Silicon found in fuel as thousands hit by car faults

Scientists last night said they had found silicon in fuel suspected of causing thousands of cars to break down during the past week.

Scientists last night said they had found silicon in fuel suspected of causing thousands of cars to break down during the past week.

Trading standards officers said they had carried out spot checks on fuel from forecourts in Cambridgeshire, Kent, Essex and Buckinghamshire in an attempt to identify any contaminant.

Thousands of motorists had reported a similar fault on their cars in recent days which experts thought had been caused by contaminated fuel.

Many motorists experiencing problems say they bought fuel from filling stations at Tesco and Morrison's supermarkets.
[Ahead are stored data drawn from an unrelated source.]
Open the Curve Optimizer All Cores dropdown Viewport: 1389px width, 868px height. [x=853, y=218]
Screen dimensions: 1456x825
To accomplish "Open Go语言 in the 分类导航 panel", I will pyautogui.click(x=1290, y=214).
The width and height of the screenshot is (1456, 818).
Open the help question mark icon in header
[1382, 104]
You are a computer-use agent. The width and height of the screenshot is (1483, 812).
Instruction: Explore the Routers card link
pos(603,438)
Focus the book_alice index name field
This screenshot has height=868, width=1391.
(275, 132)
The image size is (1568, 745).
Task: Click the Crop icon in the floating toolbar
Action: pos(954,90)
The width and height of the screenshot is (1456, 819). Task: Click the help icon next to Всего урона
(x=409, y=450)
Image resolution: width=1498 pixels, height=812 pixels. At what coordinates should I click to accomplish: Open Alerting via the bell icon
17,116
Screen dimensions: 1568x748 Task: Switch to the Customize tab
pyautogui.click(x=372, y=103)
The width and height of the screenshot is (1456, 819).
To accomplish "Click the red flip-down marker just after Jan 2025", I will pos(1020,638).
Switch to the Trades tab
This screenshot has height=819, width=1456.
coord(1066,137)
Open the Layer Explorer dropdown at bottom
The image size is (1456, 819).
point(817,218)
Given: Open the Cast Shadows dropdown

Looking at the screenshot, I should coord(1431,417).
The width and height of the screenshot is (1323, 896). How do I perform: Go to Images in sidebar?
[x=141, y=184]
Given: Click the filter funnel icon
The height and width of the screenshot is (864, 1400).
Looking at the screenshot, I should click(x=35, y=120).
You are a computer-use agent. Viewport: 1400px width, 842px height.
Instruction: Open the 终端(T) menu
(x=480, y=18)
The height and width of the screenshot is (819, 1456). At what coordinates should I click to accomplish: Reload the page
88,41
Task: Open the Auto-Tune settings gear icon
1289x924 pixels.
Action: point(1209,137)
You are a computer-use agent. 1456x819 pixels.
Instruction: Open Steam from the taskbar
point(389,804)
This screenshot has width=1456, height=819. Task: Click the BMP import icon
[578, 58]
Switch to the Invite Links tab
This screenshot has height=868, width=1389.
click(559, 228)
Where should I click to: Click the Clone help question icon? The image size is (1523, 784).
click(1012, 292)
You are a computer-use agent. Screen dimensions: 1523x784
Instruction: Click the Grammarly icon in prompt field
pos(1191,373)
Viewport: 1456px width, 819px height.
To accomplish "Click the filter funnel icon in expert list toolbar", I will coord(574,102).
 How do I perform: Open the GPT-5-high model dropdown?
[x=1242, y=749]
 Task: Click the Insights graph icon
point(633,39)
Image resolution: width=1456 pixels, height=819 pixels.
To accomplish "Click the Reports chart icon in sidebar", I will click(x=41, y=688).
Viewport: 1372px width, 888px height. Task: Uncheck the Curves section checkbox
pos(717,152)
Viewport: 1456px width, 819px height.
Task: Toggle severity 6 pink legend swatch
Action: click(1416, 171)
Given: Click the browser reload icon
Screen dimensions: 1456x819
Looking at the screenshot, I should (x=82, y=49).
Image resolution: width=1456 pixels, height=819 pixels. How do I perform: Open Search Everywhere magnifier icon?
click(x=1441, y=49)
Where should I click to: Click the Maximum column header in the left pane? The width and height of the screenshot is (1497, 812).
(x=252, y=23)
The problem batch of fuel has been linked to a Thames Estuary depot which supplies several fuel companies and at least three supermarket chains. Industry experts suspected that silicon, or its compound form silicone, may have been responsible for contaminating a batch of petrol supplied to forecourts run by Tesco and Morrison's.

Kent County Council Trading Standards said they had not received test results yet and were expecting more information next week.

Traces of the chemical had been found in petrol taken from some stricken cars.

Experts fear that the contaminant is damaging delicate oxygen sensors causing engine management systems to switch to emergency settings.

Certain makes and models have appeared to be more vulnerable.

Renault, Peugeot, Mercedes Benz and Citroen said they have made special orders for more sensors to replace damaged components.

Owners of Ford, Volkswagen, Audi and Seat brands seem to have experienced no problems.

Honda, Volvo and Porsche also have reported little, if any, extra demand for parts.

Motorists have reported paying more than £1,000 to replace damaged sensors, but the AA said a typical bill should be about £200.